ABC-DS(ABC dementia scale ABC認知症スケール)

日本で開発されたアルツハイマー型認知症の重症度を評価する方法です。患者の介護者に対して質問を行い、患者の日常生活動作(ADL)・行動・心理症状(BPSD)・認知機能などを13個の質問で確認し、9つの区分で評価します。

DASC-21(Dementia Assessment Sheet for Community-based Integrated Care System-21 items 地域包括ケアシステムにおける認知症アセスメントシート)

21個の質問から、認知機能障害と生活機能障害を把握し、認知症の重症度を評価する方法です。21個の質問それぞれに4段階で答え、31点以上で認知症を疑います。

その他

スマートフォンやタブレットを使った検査ツールがあります。タッチパネル式パソコンとの対話方式の「物忘れ相談プログラム」は、セルフチェックでアルツハイマー型認知症を見つけることができるプログラムです。専門的な知識がなくても認知症の状態をチェックできます。

[コレクションから抽出したデータ]

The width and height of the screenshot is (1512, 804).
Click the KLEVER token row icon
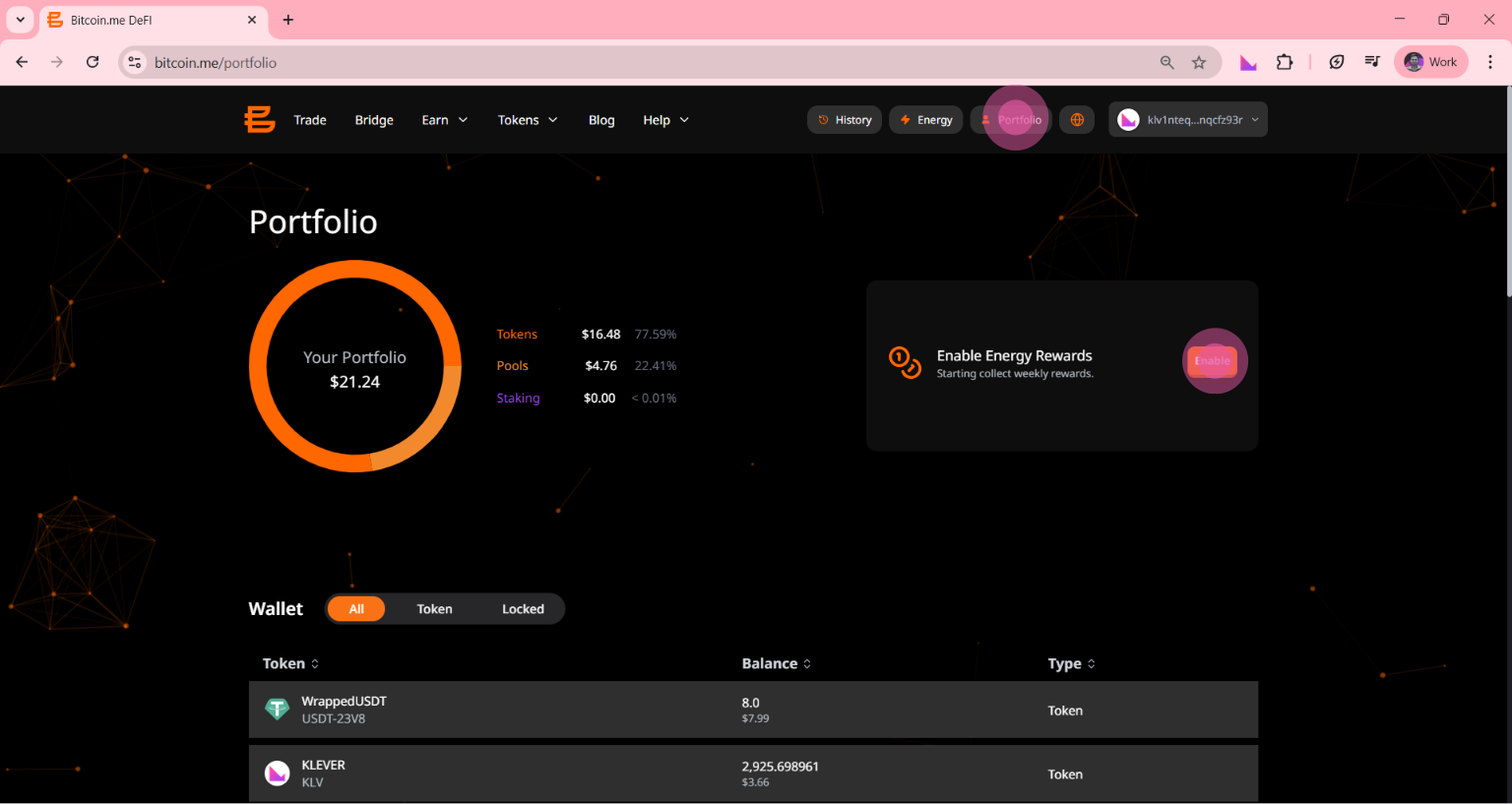point(278,773)
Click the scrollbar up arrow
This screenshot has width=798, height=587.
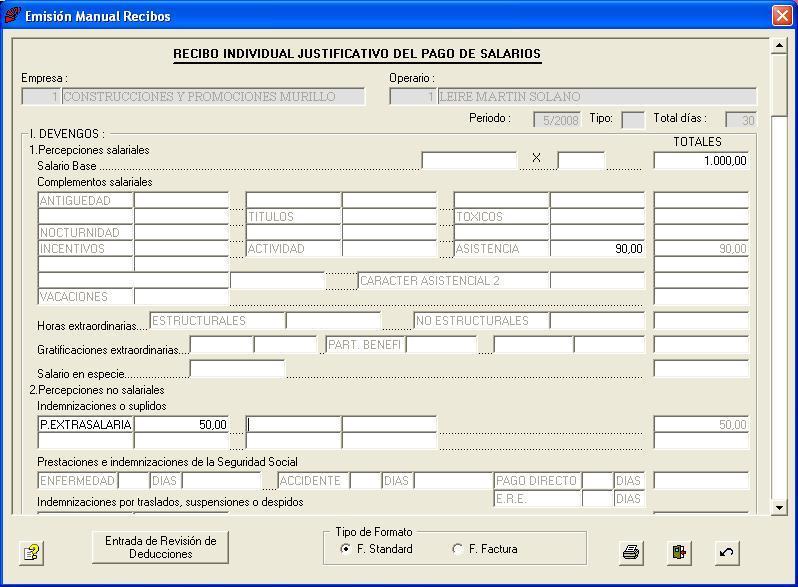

### 課題の要件
1. 認知症評価方法の本文のうち、「日本で開発されたアルツハイマ」を含む語句から始めて「1点以上で認知症を疑います。」で終わる部分を、一字一句変えずに出力してもらえますか?
2. 認知症評価方法の本文の最後の文に続く部分を書き進めてもらえますか?
リストは、認知症評価方法の本文とは別の出典から取ったものです。

### 番号別の回答
1.
日本で開発されたアルツハイマー型認知症の重症度を評価する方法です。患者の介護者に対して質問を行い、患者の日常生活動作(ADL)・行動・心理症状(BPSD)・認知機能などを13個の質問で確認し、9つの区分で評価します。

DASC-21(Dementia Assessment Sheet for Community-based Integrated Care System-21 items 地域包括ケアシステムにおける認知症アセスメントシート)

21個の質問から、認知機能障害と生活機能障害を把握し、認知症の重症度を評価する方法です。21個の質問それぞれに4段階で答え、31点以上で認知症を疑います。

2.
脳画像検査

CT(Computed Tomography)

X線を使った断層撮影です。頭を輪切りにしたような画像を確認できます。頭部外傷や脳出血などを診断可能です。

MRI(Magnetic Resonance Imaging)

電磁気による画像検査で、体の臓器や血管を撮影します。CTと違い、X線は使いません。頭部MRI検査では、脳腫瘍・脳梗塞・脳出血などの有無を調べ、発症時期を推測することも可能です。

SPECT(単一光子放射断層撮影)

少量の放射線物質を含む検査薬を服用し、体内の動きにより臓器の働きや脳の血流量をみる検査です。脳の血流量が低下している場所や状態を分析して、認知症の診断を行います。

VSRAD(ブイエスラド)

MRIの結果を使ってアルツハイマー型認知症の原因である脳の萎縮を調べるソフトです。海馬などの記憶にかかわる部位の萎縮を簡単に低額で調べることができます。頭部の萎縮を4段階で表し、VSRADで萎縮度3を超える場合、アルツハイマー型認知症の可能性が疑われます。

認知症検査は、受ける方が試されていると感じ抵抗するケースが多くあります。検査を行う前には、目的や心配している気持ちを伝え、理解を求めると良いでしょう。

認知症への対応

認知症本人の気持ちを理解することが大切

認知症の症状は人それぞれ違い、対応が困難な場合も多くあります。しかし、認知症を発症して一番困惑しているのは本人です。記憶がなくなる・理解や判断力の低下・見当識障害など様々な症状から不安が大きく、言動や気持ちを自制できなくなることがあります。その中で、家族や周囲の人に理解されていないと感じると、余計に行動・心理症状(BPSD)として現れてしまうため、注意が必要です。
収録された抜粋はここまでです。